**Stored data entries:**
++++++++

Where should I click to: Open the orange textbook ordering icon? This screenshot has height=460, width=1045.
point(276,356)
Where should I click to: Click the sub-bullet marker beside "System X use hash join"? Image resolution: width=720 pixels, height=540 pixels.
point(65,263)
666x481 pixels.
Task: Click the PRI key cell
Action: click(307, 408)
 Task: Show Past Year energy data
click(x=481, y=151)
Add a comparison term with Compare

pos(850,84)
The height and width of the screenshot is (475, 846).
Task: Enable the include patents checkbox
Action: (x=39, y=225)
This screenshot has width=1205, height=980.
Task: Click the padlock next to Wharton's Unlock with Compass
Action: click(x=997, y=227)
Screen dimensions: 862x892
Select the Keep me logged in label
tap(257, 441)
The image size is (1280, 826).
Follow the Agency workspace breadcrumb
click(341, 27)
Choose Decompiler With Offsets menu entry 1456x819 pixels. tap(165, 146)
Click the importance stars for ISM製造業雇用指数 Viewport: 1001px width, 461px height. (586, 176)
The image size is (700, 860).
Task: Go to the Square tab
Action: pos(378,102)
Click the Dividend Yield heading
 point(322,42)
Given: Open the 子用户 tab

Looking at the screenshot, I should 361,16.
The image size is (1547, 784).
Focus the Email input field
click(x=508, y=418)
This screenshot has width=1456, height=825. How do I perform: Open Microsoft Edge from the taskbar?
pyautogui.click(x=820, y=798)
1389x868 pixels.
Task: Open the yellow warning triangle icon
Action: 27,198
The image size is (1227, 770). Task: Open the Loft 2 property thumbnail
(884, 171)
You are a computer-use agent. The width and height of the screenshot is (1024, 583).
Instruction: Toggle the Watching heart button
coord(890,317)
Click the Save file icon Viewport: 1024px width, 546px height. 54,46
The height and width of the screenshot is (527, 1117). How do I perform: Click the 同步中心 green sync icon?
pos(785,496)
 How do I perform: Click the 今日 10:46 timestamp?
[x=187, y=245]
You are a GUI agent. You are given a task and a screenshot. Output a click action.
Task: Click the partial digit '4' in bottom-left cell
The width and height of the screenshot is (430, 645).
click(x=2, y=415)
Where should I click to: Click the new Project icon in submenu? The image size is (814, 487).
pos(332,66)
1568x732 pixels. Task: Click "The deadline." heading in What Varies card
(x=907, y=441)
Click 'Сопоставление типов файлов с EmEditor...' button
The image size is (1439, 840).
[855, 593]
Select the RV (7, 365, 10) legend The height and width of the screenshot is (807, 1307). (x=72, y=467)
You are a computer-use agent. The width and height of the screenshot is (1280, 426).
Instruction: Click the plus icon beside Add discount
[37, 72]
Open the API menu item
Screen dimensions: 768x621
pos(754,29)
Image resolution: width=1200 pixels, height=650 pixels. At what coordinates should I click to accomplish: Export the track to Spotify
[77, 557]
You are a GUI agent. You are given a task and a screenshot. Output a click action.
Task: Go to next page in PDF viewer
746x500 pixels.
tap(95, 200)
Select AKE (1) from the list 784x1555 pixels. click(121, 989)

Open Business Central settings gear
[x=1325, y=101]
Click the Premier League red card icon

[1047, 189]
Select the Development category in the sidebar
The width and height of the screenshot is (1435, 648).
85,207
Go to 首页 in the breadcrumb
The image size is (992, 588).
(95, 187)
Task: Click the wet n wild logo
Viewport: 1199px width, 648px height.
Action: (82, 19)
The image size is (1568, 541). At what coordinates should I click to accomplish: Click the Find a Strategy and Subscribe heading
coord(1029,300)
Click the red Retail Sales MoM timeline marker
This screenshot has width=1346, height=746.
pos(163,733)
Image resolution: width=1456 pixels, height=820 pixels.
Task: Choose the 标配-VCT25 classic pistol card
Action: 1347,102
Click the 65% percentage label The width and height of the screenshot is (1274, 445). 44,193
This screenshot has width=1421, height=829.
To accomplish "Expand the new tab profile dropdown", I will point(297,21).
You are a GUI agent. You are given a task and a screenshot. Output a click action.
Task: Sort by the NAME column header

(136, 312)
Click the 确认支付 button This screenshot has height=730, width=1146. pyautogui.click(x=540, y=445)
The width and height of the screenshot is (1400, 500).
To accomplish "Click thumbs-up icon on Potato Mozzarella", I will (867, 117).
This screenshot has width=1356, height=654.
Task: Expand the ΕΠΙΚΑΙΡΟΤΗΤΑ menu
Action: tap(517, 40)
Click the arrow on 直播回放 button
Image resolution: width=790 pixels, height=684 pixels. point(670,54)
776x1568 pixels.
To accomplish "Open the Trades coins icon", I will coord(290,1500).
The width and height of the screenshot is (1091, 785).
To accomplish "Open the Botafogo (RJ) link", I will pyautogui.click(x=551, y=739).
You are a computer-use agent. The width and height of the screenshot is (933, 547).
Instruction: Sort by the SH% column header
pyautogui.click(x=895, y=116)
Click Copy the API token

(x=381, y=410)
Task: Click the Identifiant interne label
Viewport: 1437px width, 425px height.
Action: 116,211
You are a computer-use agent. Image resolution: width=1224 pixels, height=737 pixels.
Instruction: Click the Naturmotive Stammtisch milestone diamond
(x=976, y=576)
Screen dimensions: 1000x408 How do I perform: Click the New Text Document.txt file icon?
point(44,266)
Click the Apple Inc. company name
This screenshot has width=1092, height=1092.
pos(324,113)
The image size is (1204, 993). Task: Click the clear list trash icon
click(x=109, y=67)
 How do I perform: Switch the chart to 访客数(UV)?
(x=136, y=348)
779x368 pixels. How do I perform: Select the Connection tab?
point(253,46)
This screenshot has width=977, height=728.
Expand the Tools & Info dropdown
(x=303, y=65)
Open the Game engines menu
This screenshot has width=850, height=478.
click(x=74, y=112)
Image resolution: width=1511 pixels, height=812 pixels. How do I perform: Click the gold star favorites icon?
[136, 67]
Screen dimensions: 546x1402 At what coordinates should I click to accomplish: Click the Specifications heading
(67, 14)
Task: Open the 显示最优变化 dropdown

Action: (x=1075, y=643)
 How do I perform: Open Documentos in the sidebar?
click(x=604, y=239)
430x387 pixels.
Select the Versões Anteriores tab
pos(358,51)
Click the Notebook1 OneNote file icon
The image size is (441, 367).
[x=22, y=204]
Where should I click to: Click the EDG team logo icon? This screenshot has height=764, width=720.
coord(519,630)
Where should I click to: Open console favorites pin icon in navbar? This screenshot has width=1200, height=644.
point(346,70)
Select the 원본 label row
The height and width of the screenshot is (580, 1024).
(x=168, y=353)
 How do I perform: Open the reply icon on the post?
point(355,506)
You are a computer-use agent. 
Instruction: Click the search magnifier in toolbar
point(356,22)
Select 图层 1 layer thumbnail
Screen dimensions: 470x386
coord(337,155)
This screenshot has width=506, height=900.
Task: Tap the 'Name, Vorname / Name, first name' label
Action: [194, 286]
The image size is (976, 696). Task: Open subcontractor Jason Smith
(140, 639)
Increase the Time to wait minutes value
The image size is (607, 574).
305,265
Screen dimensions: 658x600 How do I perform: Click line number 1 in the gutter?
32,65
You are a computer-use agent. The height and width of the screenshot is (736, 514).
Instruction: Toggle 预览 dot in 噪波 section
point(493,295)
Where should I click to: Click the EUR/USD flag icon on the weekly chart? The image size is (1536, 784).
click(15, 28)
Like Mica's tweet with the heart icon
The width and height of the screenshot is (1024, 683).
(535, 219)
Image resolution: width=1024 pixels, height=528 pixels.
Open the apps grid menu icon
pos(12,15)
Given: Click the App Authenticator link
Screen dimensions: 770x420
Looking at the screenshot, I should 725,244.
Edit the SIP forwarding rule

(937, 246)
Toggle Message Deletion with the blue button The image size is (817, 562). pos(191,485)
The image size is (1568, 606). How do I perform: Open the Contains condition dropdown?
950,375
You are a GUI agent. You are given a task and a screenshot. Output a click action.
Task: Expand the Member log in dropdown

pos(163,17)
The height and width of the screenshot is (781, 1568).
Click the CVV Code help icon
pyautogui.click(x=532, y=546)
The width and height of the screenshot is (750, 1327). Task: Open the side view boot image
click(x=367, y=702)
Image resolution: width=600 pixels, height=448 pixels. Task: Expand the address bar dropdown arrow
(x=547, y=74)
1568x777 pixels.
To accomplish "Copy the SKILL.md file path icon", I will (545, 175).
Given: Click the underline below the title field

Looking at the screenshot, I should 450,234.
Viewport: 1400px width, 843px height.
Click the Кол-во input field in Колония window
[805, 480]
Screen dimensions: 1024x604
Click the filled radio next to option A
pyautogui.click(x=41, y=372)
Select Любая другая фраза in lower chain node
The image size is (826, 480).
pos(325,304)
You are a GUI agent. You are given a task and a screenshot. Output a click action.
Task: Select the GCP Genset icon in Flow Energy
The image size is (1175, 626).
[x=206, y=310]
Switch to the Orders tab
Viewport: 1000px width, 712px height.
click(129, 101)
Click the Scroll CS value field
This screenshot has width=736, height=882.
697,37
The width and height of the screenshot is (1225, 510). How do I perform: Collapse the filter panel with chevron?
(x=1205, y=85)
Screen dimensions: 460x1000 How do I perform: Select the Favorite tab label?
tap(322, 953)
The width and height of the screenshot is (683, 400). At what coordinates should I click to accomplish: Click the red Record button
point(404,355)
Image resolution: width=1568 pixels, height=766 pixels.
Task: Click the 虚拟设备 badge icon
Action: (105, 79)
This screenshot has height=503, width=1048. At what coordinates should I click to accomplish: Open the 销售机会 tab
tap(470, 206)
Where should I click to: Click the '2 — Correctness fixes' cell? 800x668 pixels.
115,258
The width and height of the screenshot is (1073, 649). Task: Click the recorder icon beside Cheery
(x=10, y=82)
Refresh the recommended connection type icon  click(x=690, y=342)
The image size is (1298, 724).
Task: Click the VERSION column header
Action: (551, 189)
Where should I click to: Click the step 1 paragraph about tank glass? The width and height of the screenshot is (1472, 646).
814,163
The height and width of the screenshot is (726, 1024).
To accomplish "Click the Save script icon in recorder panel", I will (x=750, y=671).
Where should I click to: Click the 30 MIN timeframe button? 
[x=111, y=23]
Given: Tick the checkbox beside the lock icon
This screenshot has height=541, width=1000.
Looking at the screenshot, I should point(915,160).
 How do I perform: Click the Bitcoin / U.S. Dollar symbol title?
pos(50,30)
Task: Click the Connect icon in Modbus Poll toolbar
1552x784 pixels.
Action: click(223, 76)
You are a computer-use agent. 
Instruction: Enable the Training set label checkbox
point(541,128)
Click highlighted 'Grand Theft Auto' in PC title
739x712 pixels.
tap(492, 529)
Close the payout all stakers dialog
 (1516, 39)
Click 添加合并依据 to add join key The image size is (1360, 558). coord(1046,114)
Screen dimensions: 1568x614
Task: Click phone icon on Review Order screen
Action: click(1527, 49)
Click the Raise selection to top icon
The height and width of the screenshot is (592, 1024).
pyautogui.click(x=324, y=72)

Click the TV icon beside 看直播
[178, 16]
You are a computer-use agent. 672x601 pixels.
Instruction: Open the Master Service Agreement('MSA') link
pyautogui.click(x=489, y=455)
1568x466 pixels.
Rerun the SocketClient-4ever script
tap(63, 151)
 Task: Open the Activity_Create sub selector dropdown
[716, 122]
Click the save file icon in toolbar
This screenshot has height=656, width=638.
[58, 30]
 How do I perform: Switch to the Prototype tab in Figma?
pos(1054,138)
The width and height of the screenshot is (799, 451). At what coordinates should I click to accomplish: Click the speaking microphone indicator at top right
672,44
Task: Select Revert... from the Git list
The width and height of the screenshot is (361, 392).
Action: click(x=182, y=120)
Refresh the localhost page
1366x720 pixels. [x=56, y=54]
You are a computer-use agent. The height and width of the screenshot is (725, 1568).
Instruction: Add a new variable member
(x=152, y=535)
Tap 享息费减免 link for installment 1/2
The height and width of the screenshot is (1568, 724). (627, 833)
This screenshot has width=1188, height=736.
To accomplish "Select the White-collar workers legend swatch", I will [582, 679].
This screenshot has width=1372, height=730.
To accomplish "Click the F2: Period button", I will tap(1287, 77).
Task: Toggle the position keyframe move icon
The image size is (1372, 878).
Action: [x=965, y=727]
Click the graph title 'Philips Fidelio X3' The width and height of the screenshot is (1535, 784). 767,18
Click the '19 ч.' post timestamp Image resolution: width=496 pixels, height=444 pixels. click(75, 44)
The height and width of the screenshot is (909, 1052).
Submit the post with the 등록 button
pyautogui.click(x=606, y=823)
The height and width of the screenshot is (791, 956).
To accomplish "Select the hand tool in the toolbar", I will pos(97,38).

++++++++

Return every line holding the word "legend" from the records.

Select the RV (7, 365, 10) legend The height and width of the screenshot is (807, 1307). (x=72, y=467)
To accomplish "Select the White-collar workers legend swatch", I will [582, 679].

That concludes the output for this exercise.